Eric GreenwadeTechnical Fellow, Coventry Computer
Eric Greenwade is technical fellow at Pattern Computer Inc., a startup in stealth mode, where he is responsible for PCI's data center, cloud strategy, pathfinding, university relations, Department of Energy labs relations, and competitive technical assessment.
Eric is a highly accomplished leader in the high-tech industry with global experience in strategic planning, solution architecture, product development, and partnership relations.
Eric specializes in bridging the gap between technical and business units to advance technology goals. He is adept at business analysis, technology evaluation, global communications, quality enhancement, requirements analysis, solution taxonomy definition, and technology education. He has broad expertise in hardware and software technologies. Prior to Coventry, Eric worked at Microsoft, Lawrence Livermore National Laboratory (LLNL), Lawrence Berkeley National Laboratory, Los Alamos National Laboratory, and Idaho National Laboratory.
At Microsoft, Eric spent nine years as a principal architect and principal program manager. As a principal program manager, he owned the technical strategy for HPC verticals, including graphics processing unit (GPU) compute and remote visualization. He leveraged his extensive industry background and his ability to work effectively with senior executives, scientists, and administrators at customer and partner organizations to further Microsoft's cloud offerings. He acted as a bridge to the worldwide HPC and visualization communities to understand their needs and collaborated with product planning to identify and prioritize key market opportunities and thoroughly understand the requirements for the technical stack and workflows. Eric identified gaps in the current offering and wrote technical specifications and strategic recommendations.
As a principal architect, Eric worked closely with executives at world-leading technology firms to identify global business opportunities in relationship with both commercial and government policies for product development. He drove corporate strategies and initiatives while isolating and resolving critical issues across disjointed business units. He established relationships with silicon partners such as AMD, Intel, Qualcomm, and Samsung. He monitored the silicon industry and developed strategies for future growth. He built and led technical task forces and coordinated large virtual teams, including distinguished engineers and technical fellows. He negotiated agreements, legal frameworks, and timelines; identified new product opportunities; assisted with product roadmap development; participated in executive reviews; and conducted long-range planning in areas such as parallelism, virtualization, networking, data management, security, graphics, and video.

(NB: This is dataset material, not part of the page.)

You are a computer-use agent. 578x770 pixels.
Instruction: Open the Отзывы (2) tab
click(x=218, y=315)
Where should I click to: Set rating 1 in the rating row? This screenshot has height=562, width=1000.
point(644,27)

At LLNL, Eric was the group lead for two independent groups at the US Department of Energy's Joint Genome Institute (JGI). As a line manager for LLNL, he managed the computer scientists and math programmers, which supported the broad spectrum of JGI scientific and administrative software development activities. Simultaneously, he was a manager under Lawrence Berkeley National Laboratory (LBNL) for the Systems Operations group, which was responsible for all computing hardware and system software at the JGI. Other activities included defining new architectures for the JGI scientific computing and storage environments, targeting a 1,000-fold increase over existing capabilities. He also oversaw the initial deployments of new cluster computing systems and object-oriented, non-volumeâbased storage. Eric was responsible for the professional development and performance management of both LLNL and LBNL groups.

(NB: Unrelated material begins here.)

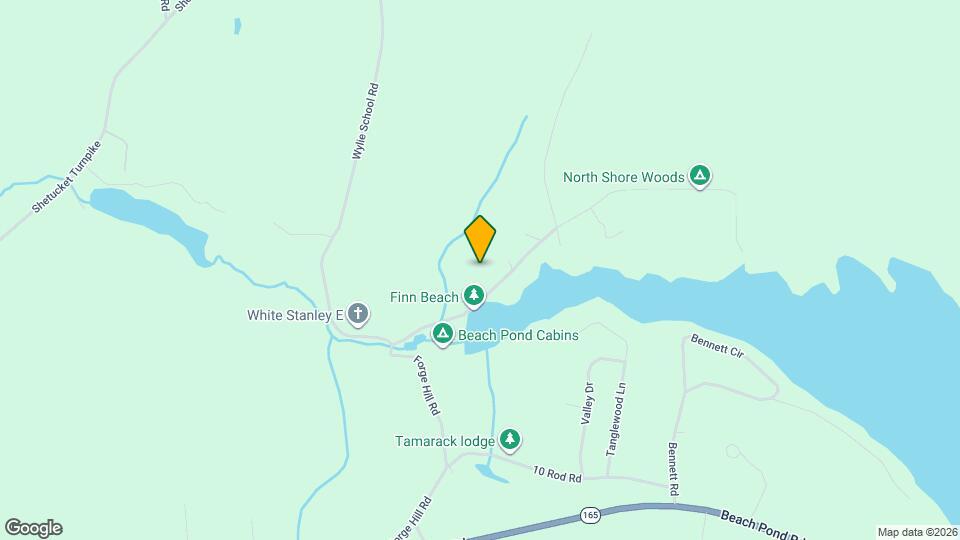960x540 pixels.
Task: Select the Shetucket Turnpike road label
Action: tap(67, 177)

At Idaho National Laboratory (INL), Eric was an HPC architect and lab fellow and had a leadership role in nearly every HPC-related activity. He developed the requirements, obtained funding, and designed and implemented the INL's largest HPC asset, Idaho's first in the Top500 list. Eric created the architecture and acquired funding for, and initiated deployment of, NEGrid, a next-generation collaboration environment for distributed science teams providing strong intellectual property protection within a multi-program, shared system. He designed, captured funding for, and implemented the INL HPC Enclave, the laboratory's first advanced computing and collaboration environment specifically designed to support the INL science mission.

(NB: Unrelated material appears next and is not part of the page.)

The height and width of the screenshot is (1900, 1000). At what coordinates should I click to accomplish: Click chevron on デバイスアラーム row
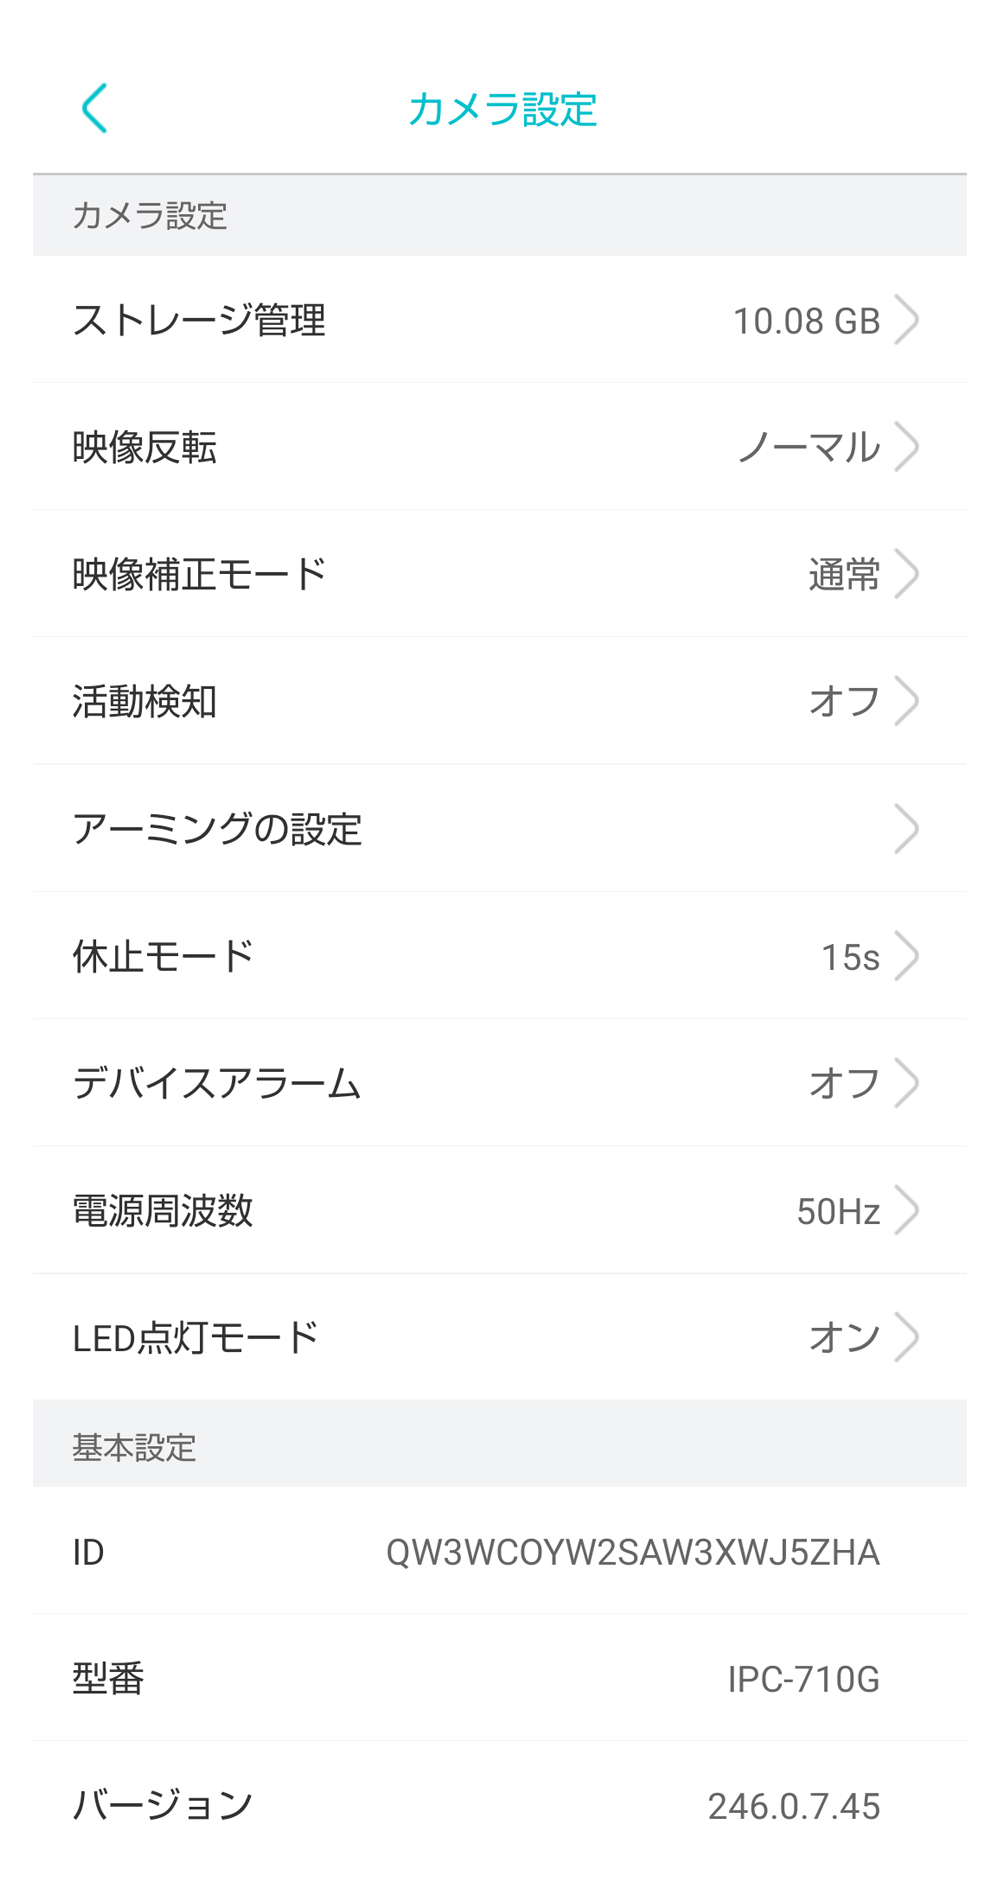click(906, 1083)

Eric is a graduate of Montana State University-Bozeman with an MS in Mathematics. He holds numerous patents as well as appearing in many publications, recently including:
- Greenwade, L. 2012. Dynamic Functionality Partitioning. US Patent 2014063081, filed October 18, 2013, issued November 20, 2014.
- Greenwade, L. 2012. Energy Management by Dynamic Functionality Partitioning. US Patent 2,884,885, filed October 18, 2013, issued April 24, 2014.
- Greenwade, L. E., Secure Multiple Use of Grid Computing Resources, Invited Keynote, Latin American VIP Grid Summit, San Jose, Costa Rica, February 22, 2005.